In 1981, socialist President François Mitterrand initiated a massive regularization of undocumented immigrants. In 1983, the far-right, anti-immigration party Front National, today known as National Rally, began its rise. In 1990, socialist prime minister Michel Rocard proclaimed, “we cannot take in all the world’s misery. France must remain a land of asylum, but nothing more.”

In our current decade, in the 2022 French presidential elections, National Rally candidate Marine Le Pen, running on a decidedly anti-immigration platform, won 41,5% of the vote. In 2017, running against Macron, she received 21,3%.

On December 19, 2023, the French Senate and Parliament voted into law a bill putting in place new and stricter laws on immigration. Critics argue President Macron’s right-of-center government has simply pushed through the National Rally anti-immigration program. Without its members in Parliament, the law would have never passed.

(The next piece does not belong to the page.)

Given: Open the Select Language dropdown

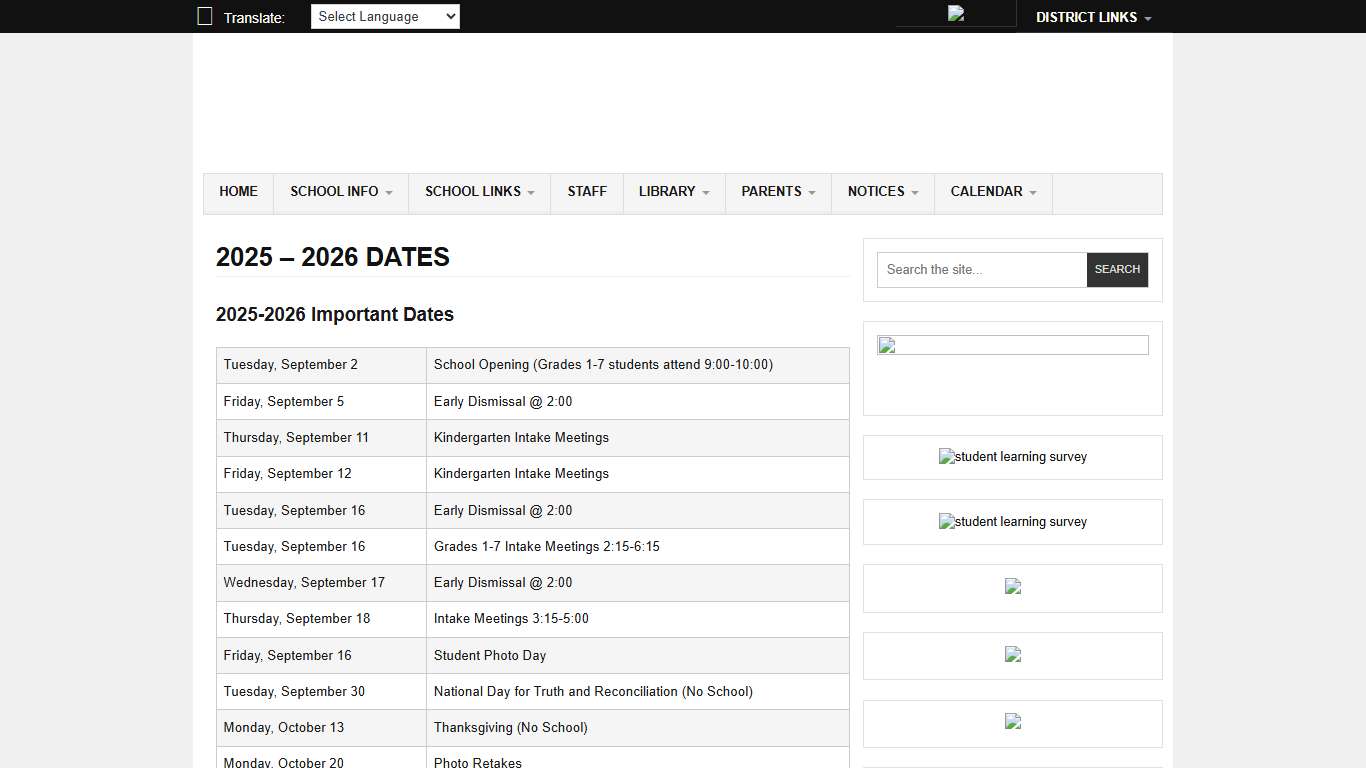Looking at the screenshot, I should click(x=385, y=16).
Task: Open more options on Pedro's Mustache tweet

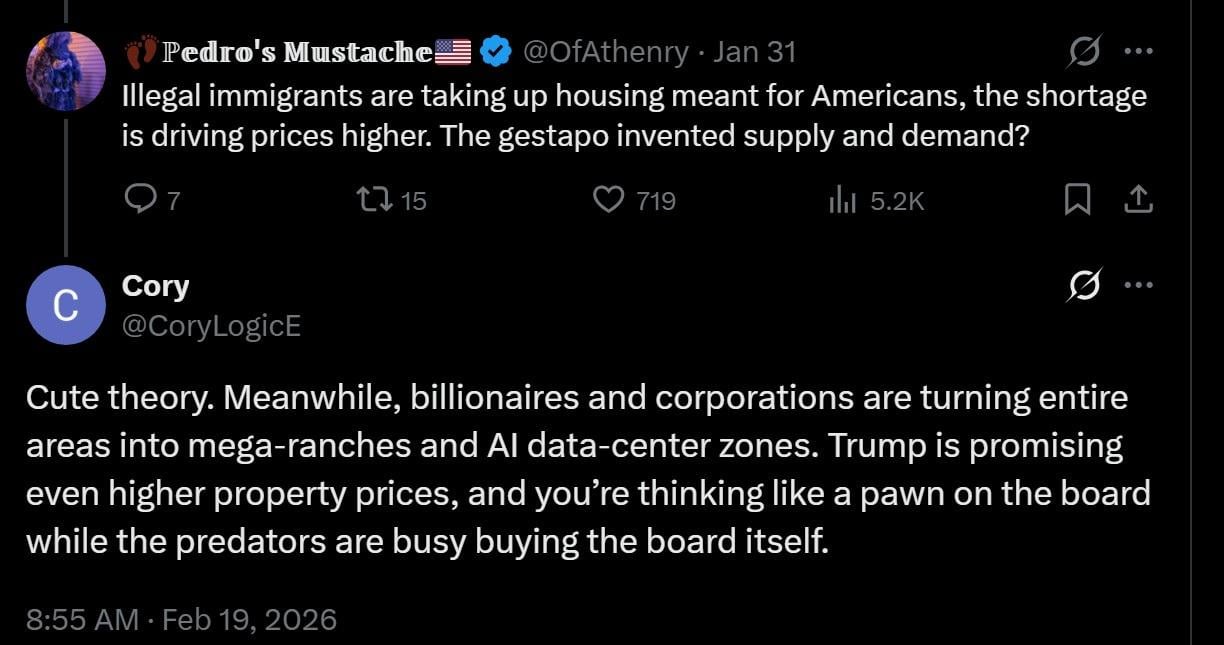Action: 1138,50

In a communiqué on its site, the French Senate claims the goals of the law are to 1) facilitate integration into French society; 2) make it easier to expulse foreigners who represent a serious danger for society; 3) improve border control; 4) ensure an overhaul of the asylum system; 5) simplify litigation concerning the entry, stay or expulsion of foreigners.

Those are the broad lines of the new law. In practice it has called into question one of the foundations of the French Republic: the right to equality and freedom from discrimination for all legal residents of France. The new law has created a two-tiered system where legal immigrants have fewer rights and protections than French citizens. It has also done away with, as was the case in 1993, naturalization by birth, and made it much more difficult to obtain the status of asylum seeker. 

The new law has been submitted to the Constitutional Council, which will soon announce whether it is conform to the French Constitution. Many argue it is not.

At least 149 immigrants died trying to cross the US southern border in 2023. The southern border of France is the Mediterranean Sea, where last year, an estimated 2,500 died in drownings. Already in 2024, a mother and her two children drowned in the Rio Grande, allegedly because Texan authorities prevented US border agents from helping them.

 

On February 26, 2023, at least 70 refugees died when their boat sank off the coast of Crotone, in the Calabria region of Italy. These are the remains of the boat, washed up on the shore.

For the United States and France, immigration is a long story. It is probably part of your story as well. At one time our immigrant ancestors may have been considered the “the vermin poisoning the blood” of “real” Americans.